● **What needs to be done**: Your copy should hold only the lines from the one holding "Where should I" through the last line of the records below, both included, each exact and with no pictures.

● **Input data**:
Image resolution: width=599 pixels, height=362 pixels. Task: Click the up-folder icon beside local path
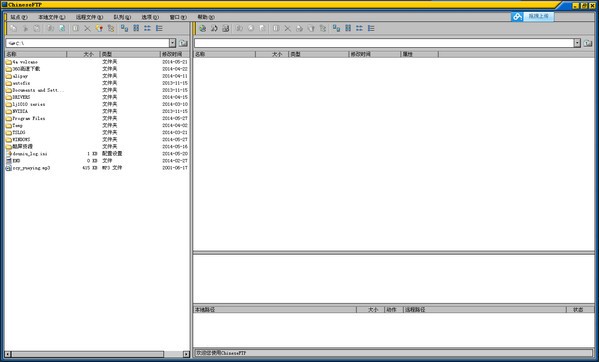pos(183,43)
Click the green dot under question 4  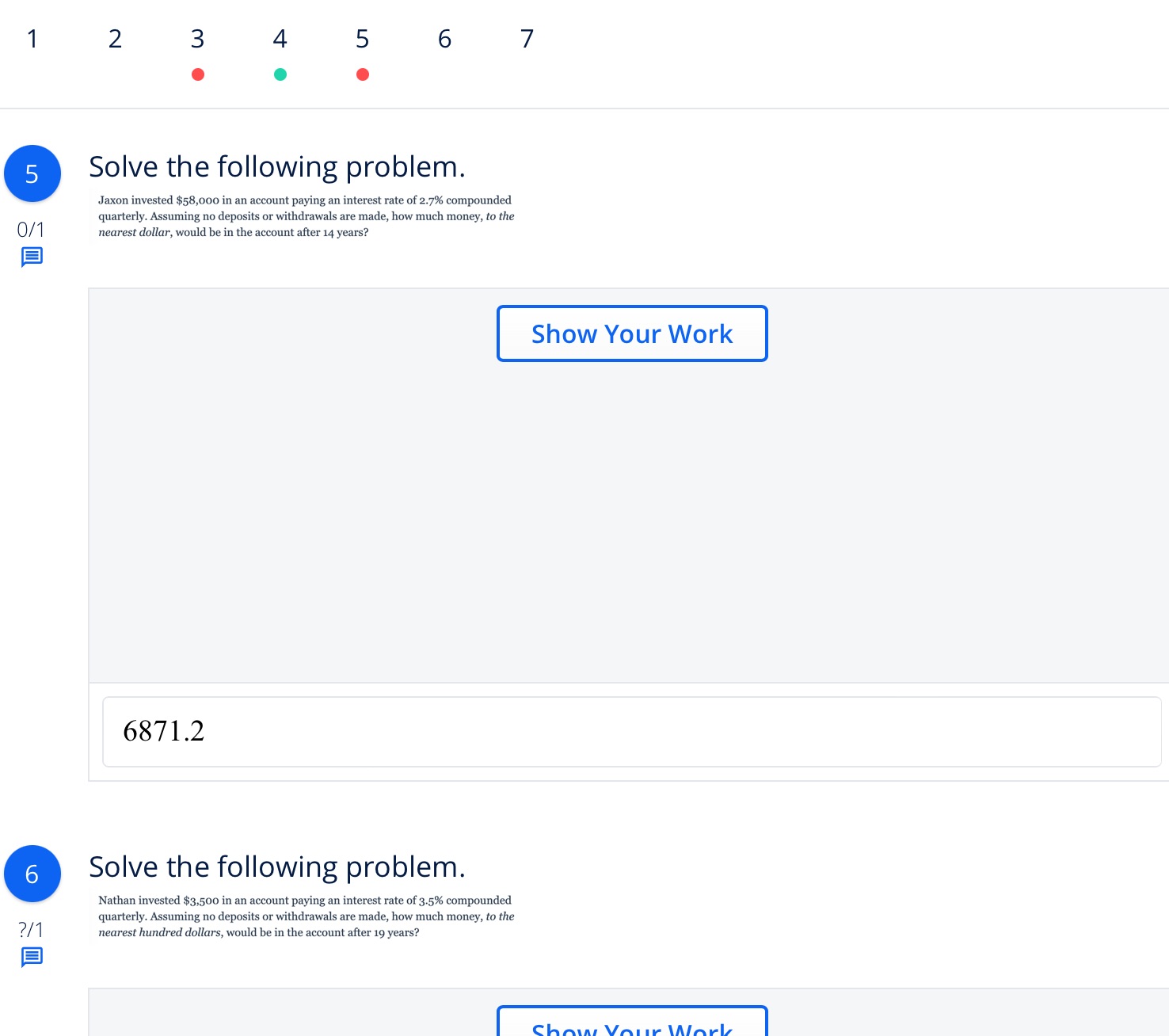(x=280, y=74)
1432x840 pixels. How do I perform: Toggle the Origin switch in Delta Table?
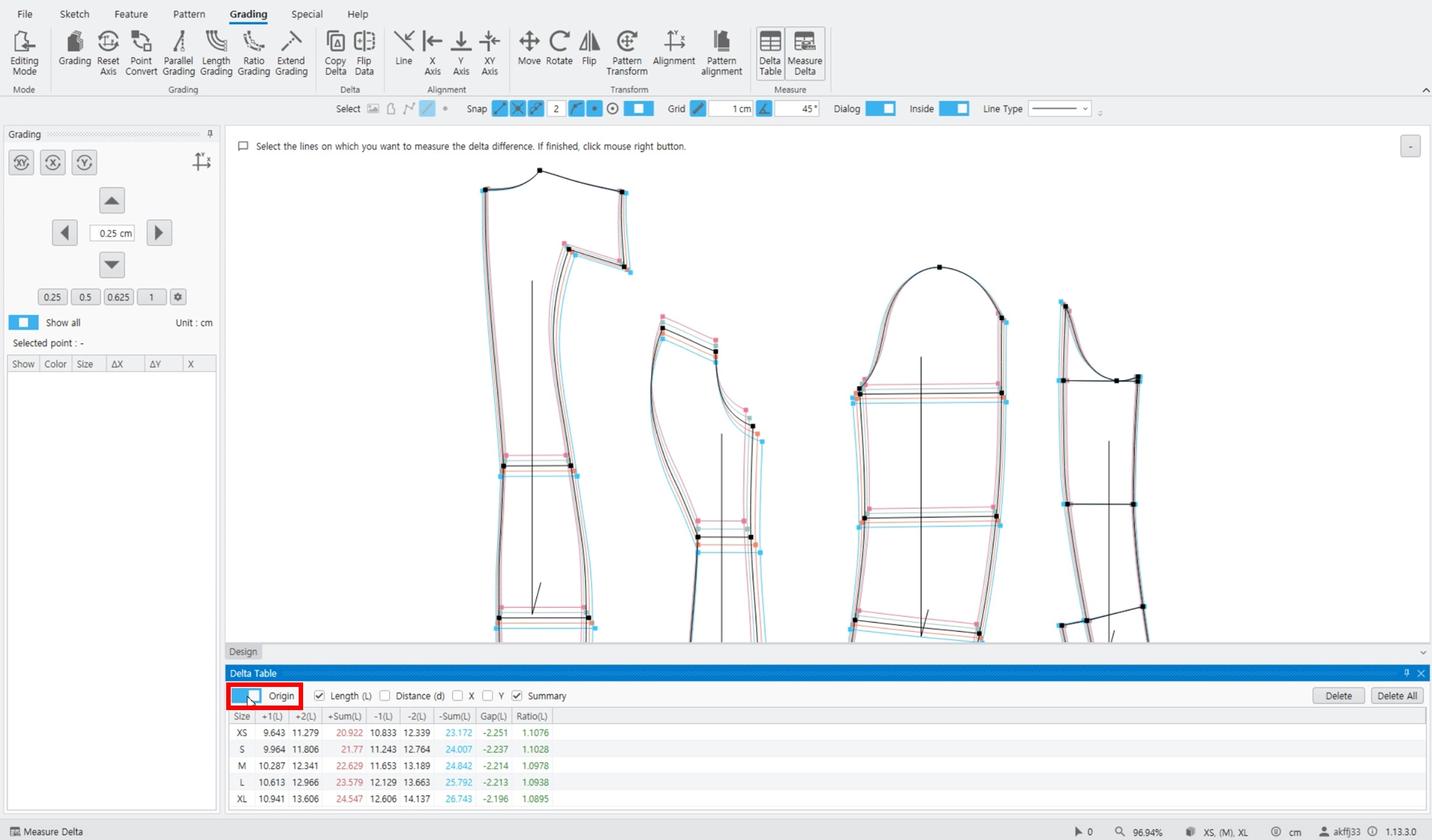coord(246,696)
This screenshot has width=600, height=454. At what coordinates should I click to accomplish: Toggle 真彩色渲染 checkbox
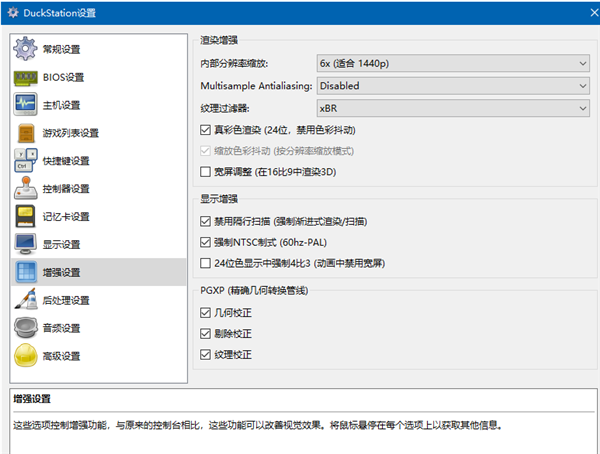coord(206,130)
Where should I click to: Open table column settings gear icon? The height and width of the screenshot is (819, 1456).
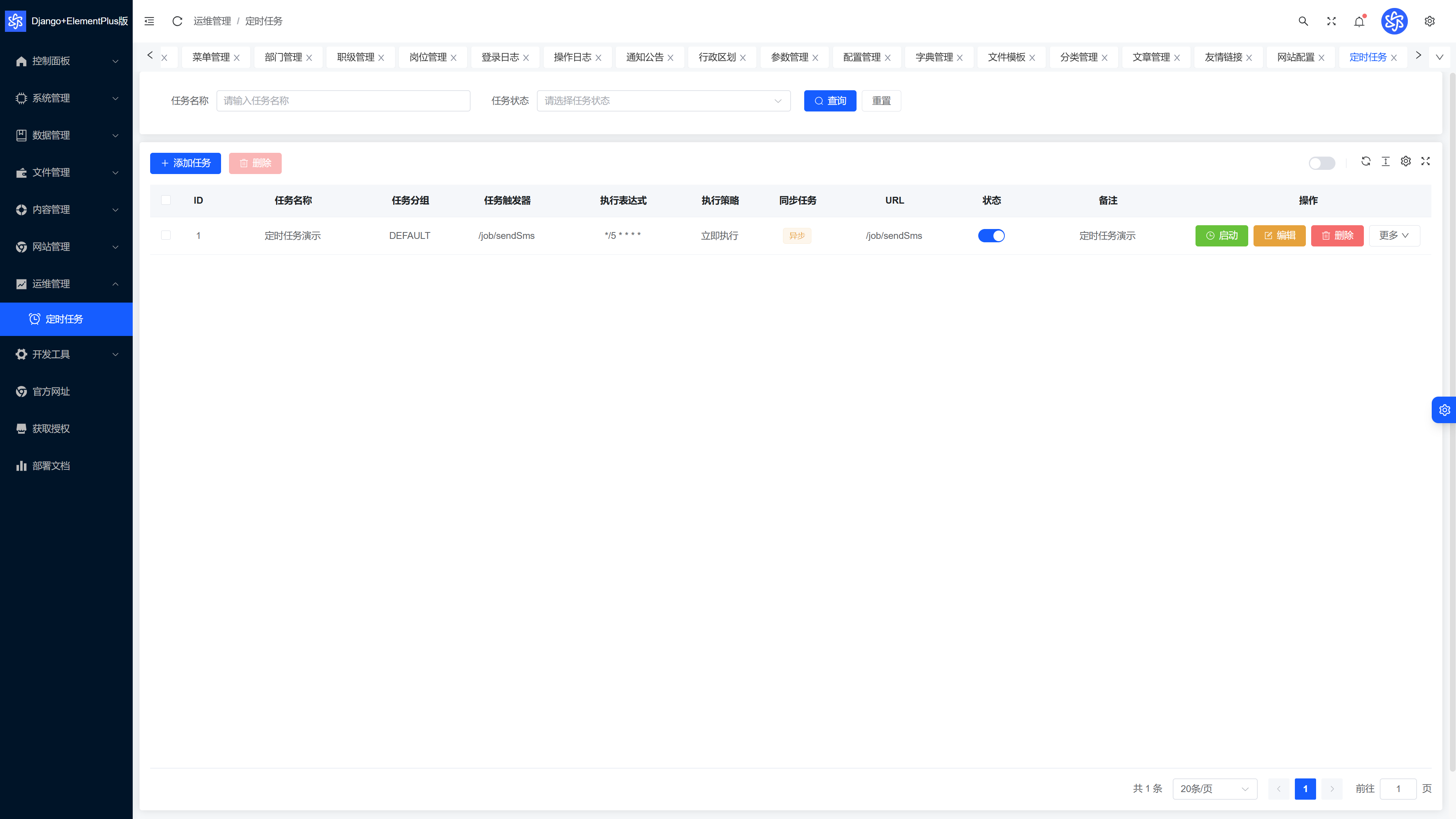tap(1406, 161)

● **Task result**:
Where should I click to: Open table column settings gear icon? The height and width of the screenshot is (819, 1456).
tap(1406, 161)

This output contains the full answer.